■ PROBLEM
Could you transcribe exactly the lines from the one containing "Click the divider line below No Search Ban" through the last line of the records below, leaving out the pictures?

Saved entries:

★ ★ ★ ★ ★ ★ ★

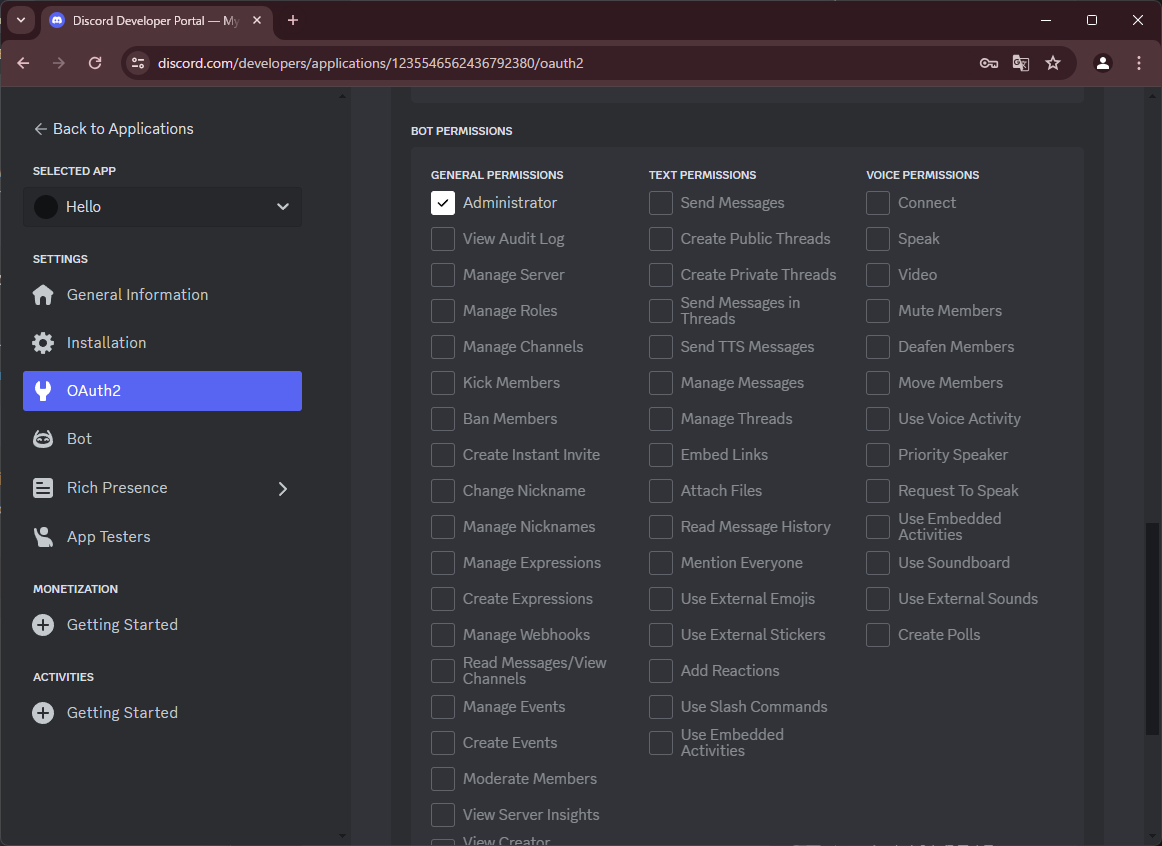Image resolution: width=1162 pixels, height=846 pixels.
Task: Open Bot settings via the robot icon
Action: [42, 438]
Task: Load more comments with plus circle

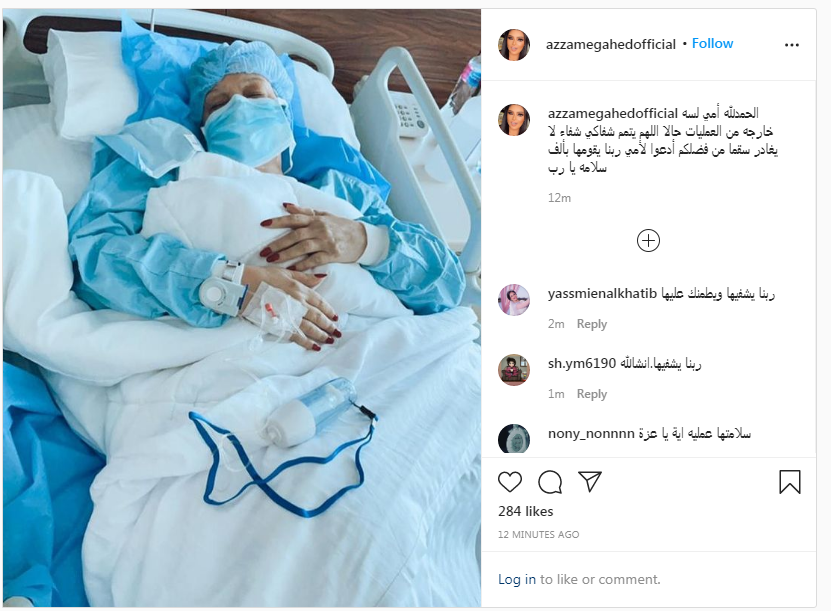Action: 648,241
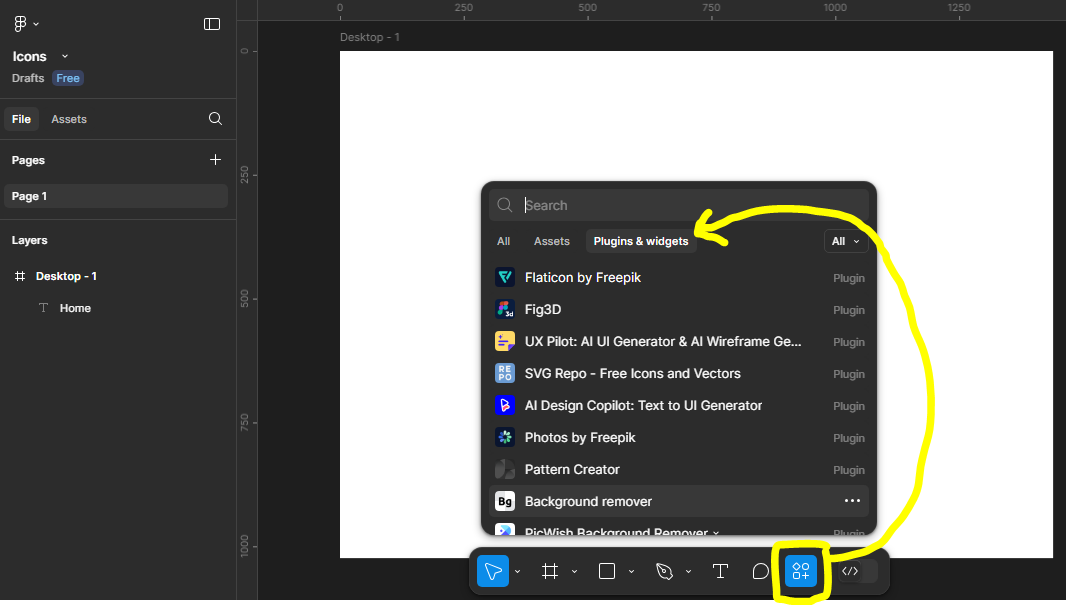Image resolution: width=1066 pixels, height=605 pixels.
Task: Select the Move tool in the toolbar
Action: click(491, 571)
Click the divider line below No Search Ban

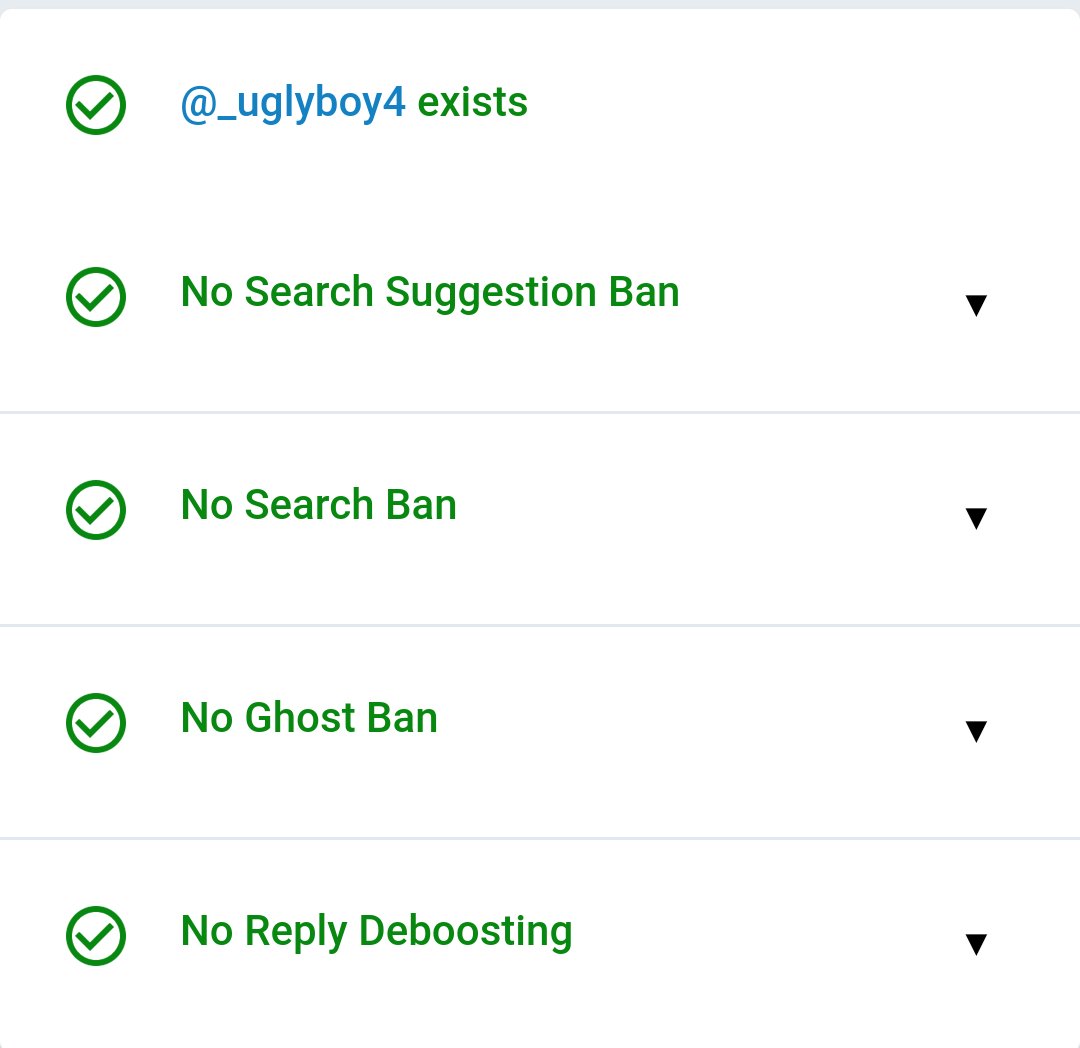(540, 625)
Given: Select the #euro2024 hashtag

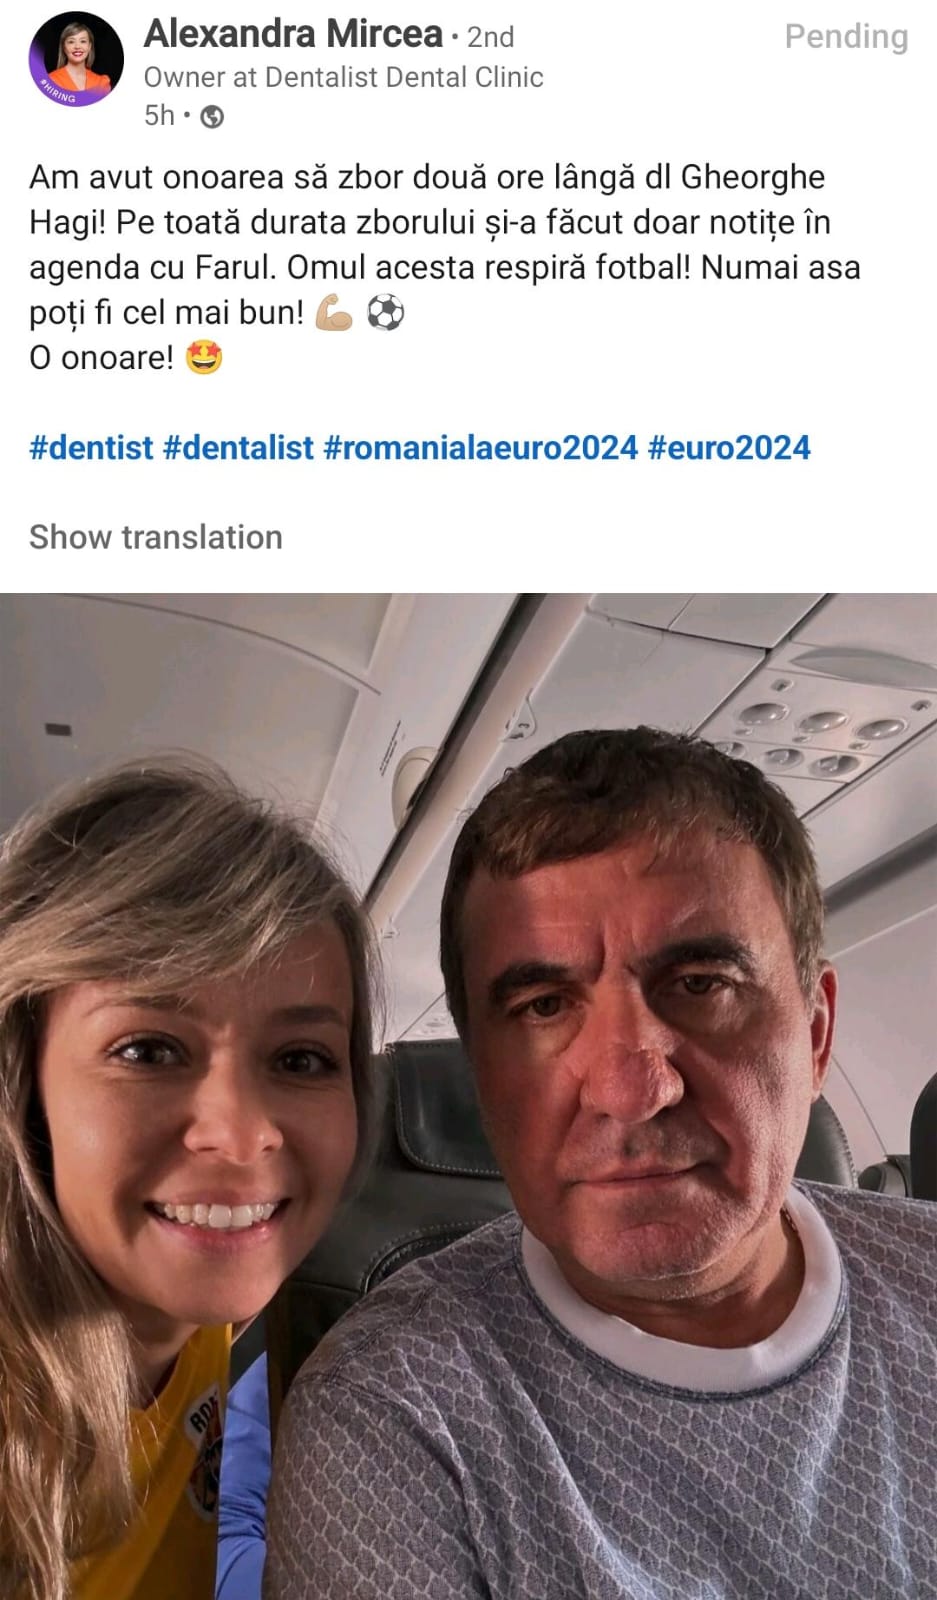Looking at the screenshot, I should click(x=729, y=447).
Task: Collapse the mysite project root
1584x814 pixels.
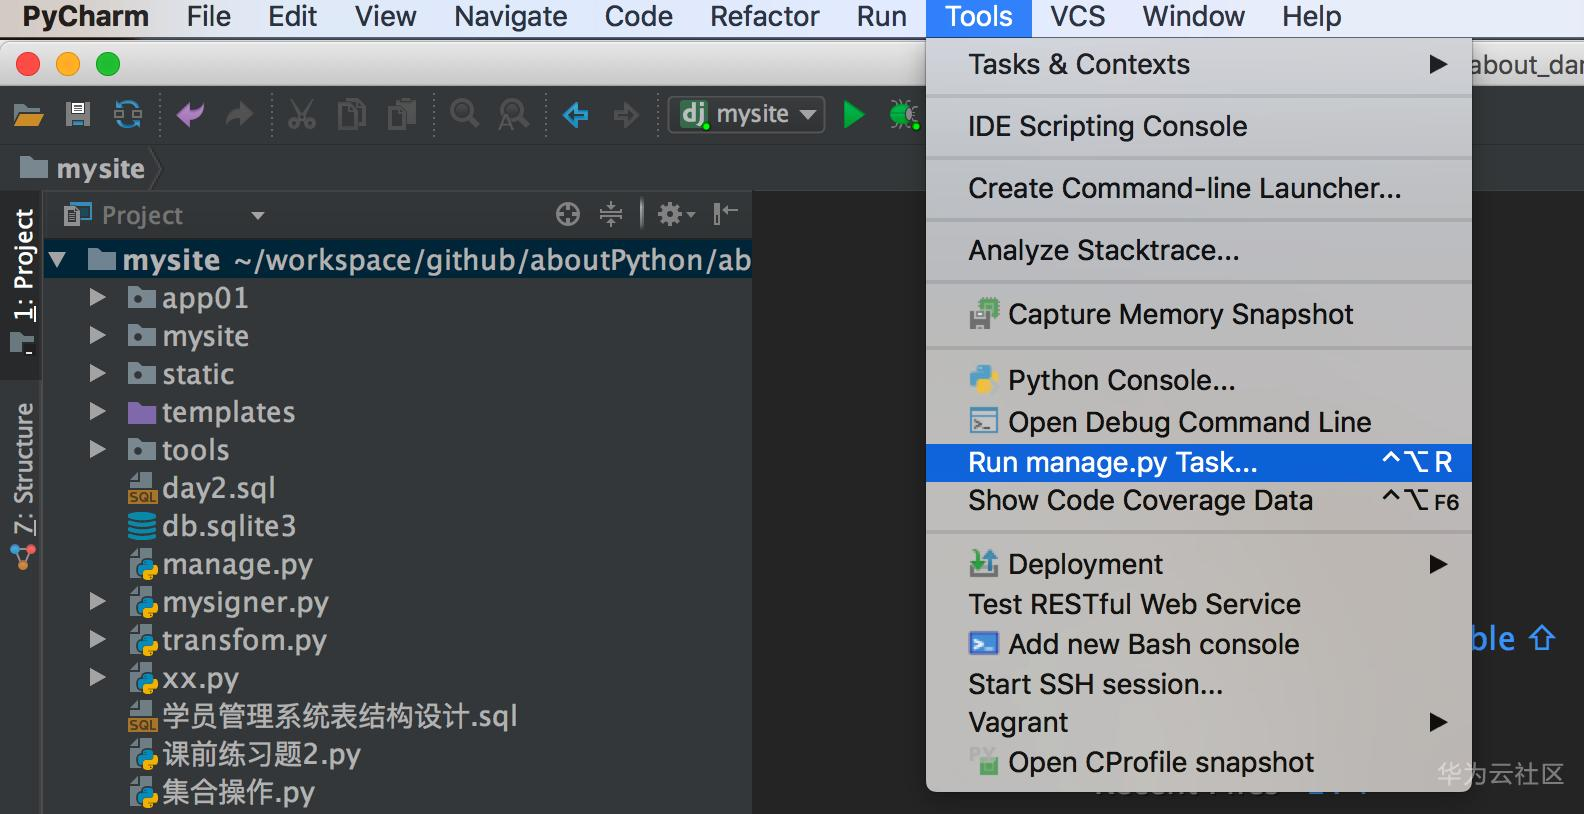Action: pyautogui.click(x=58, y=261)
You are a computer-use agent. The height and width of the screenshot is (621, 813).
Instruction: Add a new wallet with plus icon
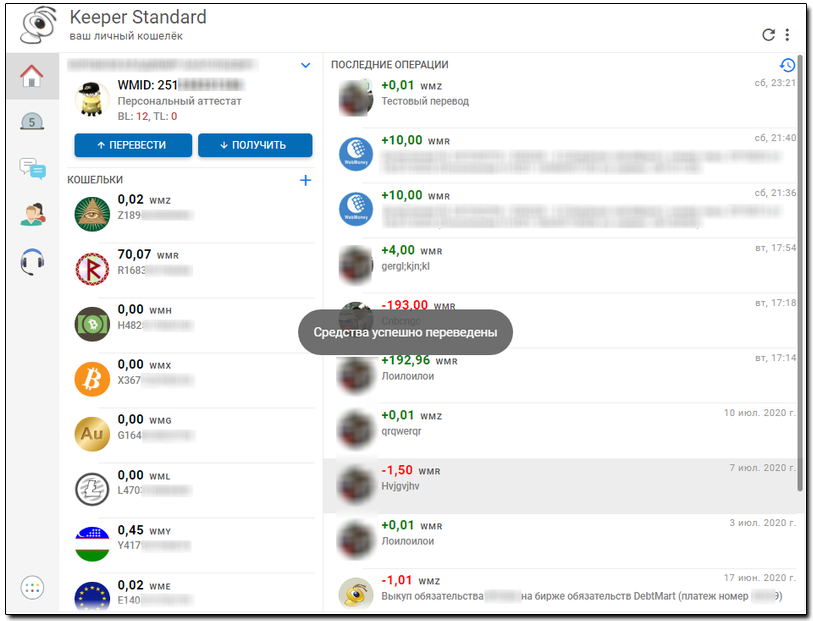tap(305, 180)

★ ★ ★ ★ ★ ★ ★

■ ANSWER TO THE EXERCISE
Click the divider line below No Search Ban

(540, 625)
Given: Select the #euro2024 hashtag

Looking at the screenshot, I should click(x=729, y=447).
Task: Collapse the mysite project root
1584x814 pixels.
Action: pyautogui.click(x=58, y=261)
You are a computer-use agent. The height and width of the screenshot is (621, 813).
Instruction: Add a new wallet with plus icon
tap(305, 180)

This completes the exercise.